### STATED EXERCISE
Rewrite the lines from the first one through the one containing "LugarCerto (138, 1357)", inclusive, and keep each request as it is. Shift every answer coordinate by adding 4 to each number, and leave the pictures out.

## begin DATA FOR THIS TASK

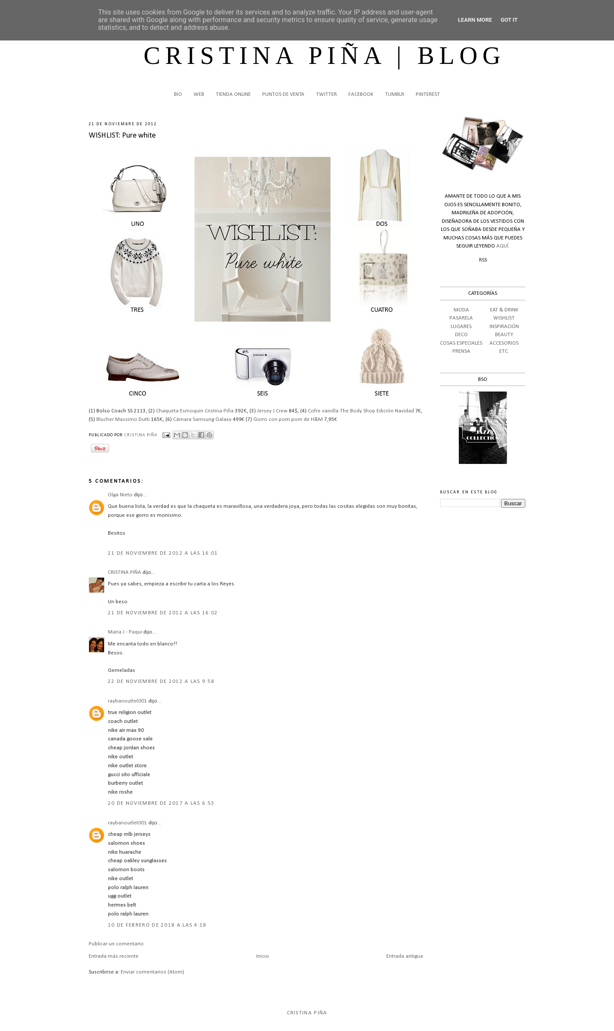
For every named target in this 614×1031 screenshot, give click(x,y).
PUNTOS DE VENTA (283, 94)
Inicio (262, 956)
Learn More (475, 20)
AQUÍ (502, 246)
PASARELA (461, 318)
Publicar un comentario (116, 944)
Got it (509, 20)
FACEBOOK (361, 94)
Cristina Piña (307, 1013)
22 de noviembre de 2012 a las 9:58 (161, 681)
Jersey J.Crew (272, 411)
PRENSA (461, 351)
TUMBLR (394, 94)
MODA (461, 310)
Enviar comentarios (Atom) (152, 972)
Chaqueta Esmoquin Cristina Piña (195, 411)
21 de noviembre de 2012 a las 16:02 (163, 613)
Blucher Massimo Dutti (123, 419)
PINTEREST (428, 94)
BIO (178, 94)
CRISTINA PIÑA (124, 572)
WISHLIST (504, 318)
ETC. (504, 351)
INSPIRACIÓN (504, 326)
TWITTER (326, 94)
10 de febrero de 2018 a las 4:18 (157, 925)
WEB (199, 94)
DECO (461, 334)
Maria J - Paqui (125, 632)
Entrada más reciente (114, 956)
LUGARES (461, 326)
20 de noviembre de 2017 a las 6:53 (161, 803)
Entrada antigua (404, 956)
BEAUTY (504, 334)
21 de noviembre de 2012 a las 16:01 (163, 553)
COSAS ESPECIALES (461, 343)
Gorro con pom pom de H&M (288, 419)
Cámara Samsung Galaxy (202, 419)
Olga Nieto (120, 495)
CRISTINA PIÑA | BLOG (325, 55)
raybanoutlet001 (127, 701)
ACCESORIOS (503, 343)
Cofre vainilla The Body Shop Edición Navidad (361, 411)
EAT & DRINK (504, 310)
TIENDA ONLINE (233, 94)
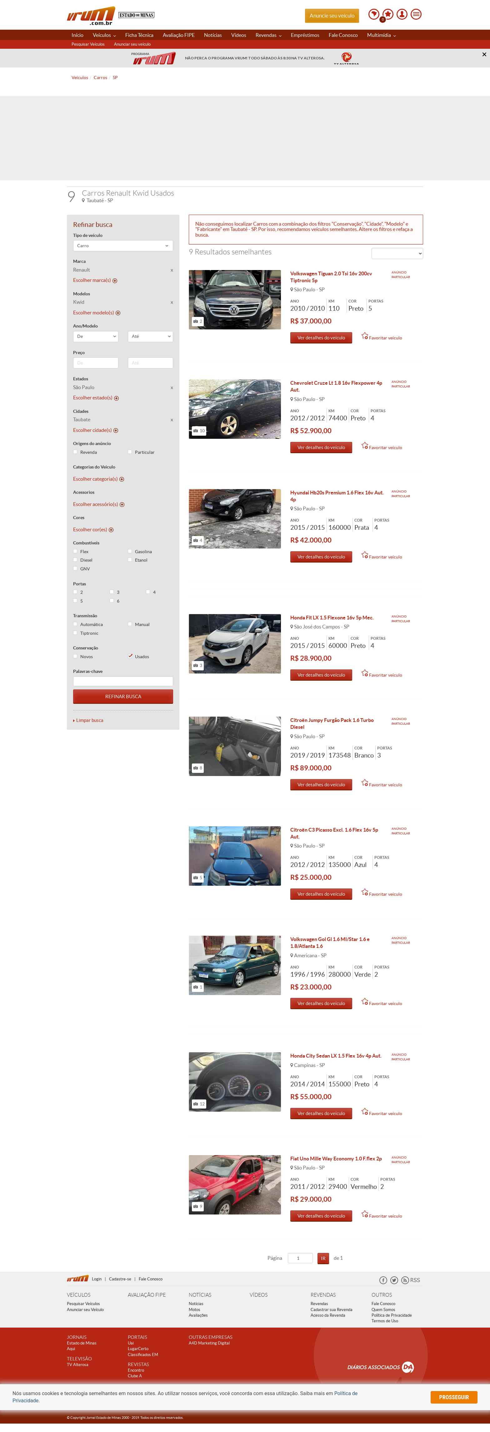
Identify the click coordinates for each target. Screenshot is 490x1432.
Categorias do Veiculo (94, 466)
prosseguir (454, 1397)
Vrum (91, 15)
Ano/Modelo (85, 325)
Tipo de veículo (87, 235)
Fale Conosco (343, 35)
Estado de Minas (82, 1351)
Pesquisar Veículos (88, 44)
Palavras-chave (87, 671)
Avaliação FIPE (179, 35)
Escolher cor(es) (93, 529)
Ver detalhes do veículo (321, 337)
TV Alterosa (77, 1373)
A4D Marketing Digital (209, 1351)
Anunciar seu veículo (132, 44)
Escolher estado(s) (96, 397)
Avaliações (198, 1323)
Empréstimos (305, 35)
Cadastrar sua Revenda (331, 1318)
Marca (79, 261)
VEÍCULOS (78, 1303)
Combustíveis (86, 542)
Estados (80, 378)
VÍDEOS (259, 1303)
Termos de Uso (385, 1329)
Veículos (104, 35)
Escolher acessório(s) (98, 504)
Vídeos (238, 35)
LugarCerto (138, 1357)
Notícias (213, 35)
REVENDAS (323, 1303)
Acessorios (83, 492)
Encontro (136, 1378)
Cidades (80, 411)
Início (77, 35)
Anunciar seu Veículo (85, 1318)
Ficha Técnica (139, 35)
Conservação (85, 647)
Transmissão (85, 615)
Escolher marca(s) (95, 280)
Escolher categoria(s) (98, 479)
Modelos (81, 293)
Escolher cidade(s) (95, 430)
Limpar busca (89, 720)
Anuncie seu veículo (332, 15)
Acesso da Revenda (328, 1323)
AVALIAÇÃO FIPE (147, 1303)
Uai (131, 1351)
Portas (79, 583)
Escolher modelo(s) (96, 312)
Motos (194, 1318)
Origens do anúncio (92, 443)
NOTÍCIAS (200, 1303)
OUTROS (382, 1303)
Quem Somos (383, 1318)
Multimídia (381, 35)
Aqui (71, 1357)
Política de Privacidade (392, 1323)
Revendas (269, 35)
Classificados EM (143, 1363)
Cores (78, 517)
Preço (79, 352)
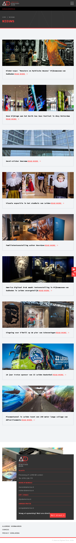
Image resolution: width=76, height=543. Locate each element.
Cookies (5, 530)
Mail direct (57, 515)
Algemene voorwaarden (11, 526)
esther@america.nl (26, 490)
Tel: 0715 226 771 (26, 478)
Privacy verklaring (10, 533)
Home (4, 17)
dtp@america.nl (25, 499)
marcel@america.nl (26, 487)
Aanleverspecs (8, 9)
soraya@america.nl (26, 508)
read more (21, 74)
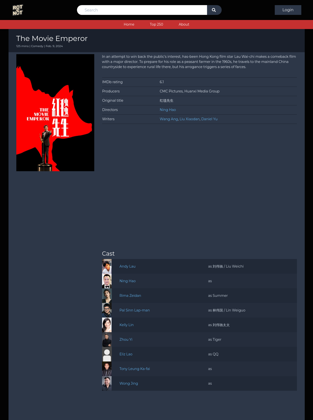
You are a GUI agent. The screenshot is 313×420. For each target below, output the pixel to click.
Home (129, 24)
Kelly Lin (126, 325)
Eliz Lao (126, 354)
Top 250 (156, 24)
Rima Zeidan (130, 295)
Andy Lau (127, 266)
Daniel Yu (209, 119)
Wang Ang (169, 119)
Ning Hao (168, 110)
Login (288, 10)
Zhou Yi (126, 339)
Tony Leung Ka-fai (134, 369)
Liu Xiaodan (189, 119)
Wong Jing (128, 383)
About (184, 24)
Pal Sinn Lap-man (134, 310)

## end DATA FOR THIS TASK

### THE REPLY
For every named target in this 614×1031 screenshot, give click(x,y).
PUNTOS DE VENTA (287, 98)
Inicio (266, 960)
Learn More (479, 24)
AQUÍ (506, 250)
PASARELA (465, 322)
Publicar un comentario (120, 948)
Got it (513, 24)
FACEBOOK (365, 98)
Cristina Piña (311, 1017)
22 de noviembre de 2012 a las 9:58 (165, 685)
Jersey J.Crew (276, 415)
PRENSA (465, 355)
TUMBLR (398, 98)
MODA (465, 314)
Enviar comentarios (Atom) (156, 976)
Chaqueta Esmoquin Cristina Piña (199, 415)
21 de noviembre de 2012 a las 16:02 (167, 617)
Blucher Massimo Dutti (127, 423)
PINTEREST (432, 98)
BIO (182, 98)
CRISTINA PIÑA (128, 576)
WISHLIST (508, 322)
ETC. (508, 355)
INSPIRACIÓN (508, 330)
TWITTER (330, 98)
10 de febrero de 2018 a las 4:18 (161, 929)
WEB (203, 98)
DECO (465, 338)
Maria J - Paqui (129, 636)
Entrada más reciente (118, 960)
LUGARES (465, 330)
20 de noviembre de 2017 a las 6:53 (165, 807)
Entrada antigua (408, 960)
BEAUTY (508, 338)
21 de noviembre de 2012 a las 16:01 (167, 557)
COSAS ESPECIALES (465, 347)
Gorro con pom pom de H&M (292, 423)
Cámara Samsung Galaxy (206, 423)
Olga Nieto (124, 499)
CRISTINA PIÑA | BLOG (329, 59)
raybanoutlet001 (131, 705)
ACCESORIOS (507, 347)
Cofre vainilla The Body Shop Edición Navidad (365, 415)
EAT & DRINK (508, 314)
TIENDA ONLINE (237, 98)
Identify the click coordinates for each target. Screenshot is 490x1432.
Categorias do Veiculo (98, 470)
prosseguir (458, 1401)
Vrum (95, 19)
Ano/Modelo (89, 329)
Tipo de veículo (91, 239)
Fale Conosco (347, 39)
Estado de Minas (86, 1355)
Pesquisar Veículos (92, 48)
Palavras-chave (91, 675)
Avaliação FIPE (183, 39)
Escolher cor(es) (97, 533)
Ver detalhes do veículo (325, 341)
TV Alterosa (81, 1377)
A4D Marketing Digital (213, 1355)
Anunciar seu veículo (136, 48)
Escolher estado(s) (100, 401)
Avaliações (202, 1327)
Empréstimos (309, 39)
Cadastrar sua Revenda (335, 1322)
Marca (83, 265)
VEÍCULOS (82, 1307)
Combustíveis (90, 546)
Estados (84, 382)
VÍDEOS (263, 1307)
Termos de Uso (389, 1333)
Veículos (108, 39)
Escolher acessório(s) (102, 508)
Vídeos (242, 39)
LugarCerto (142, 1361)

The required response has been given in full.